● Testo da leggere
Troppi Pfas: vongole ritirate dal mercato

Il prodotto in questione è a marchio Marinai e il motivo dell'allerta alimentare è la presenza di sostanze perfluoroalchiliche (Pfas) oltre i limiti di legge che può determinare un rischio chimico per la salute.

I prodotti richiamati sono le buste termosaldate da 120 grammi e 800 grammi, con il numero di lotto VN166VI026 e le date di scadenza 09/03/2026 (solo formato da 120 grammi) e 10/03/2026.

Le vongole richiamate sono state prodotte per Nai Prodotti Ittici Srl.dall’azienda Viet Long Kien Giang Limited Company (marchio di identificazione DL 166) nello stabilimento attivo di Kiên Lương, distretto di Kiên Lương, provincia di Kien Giang, in Vietnam.

Come sempre in questi casi l'indicazione è quella di non consumare il prodotto e di restituirlo al punto vendita per ottenere il rimborso o la sostituzione.

● Dati forniti
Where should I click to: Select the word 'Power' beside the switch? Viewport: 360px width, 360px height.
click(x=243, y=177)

● Compito
Rispondi, per favore, a queste domande sul testo delle vongole ritirate dal mercato, una per riga:
(a) Con quale marchio è venduto il prodotto?
(b) Qual è il numero di lotto delle buste richiamate?
(c) In quale provincia e in quale Paese si trova lo stabilimento di produzione?

● Risposta
(a) Marinai.
(b) VN166VI026.
(c) Nella provincia di Kien Giang, in Vietnam.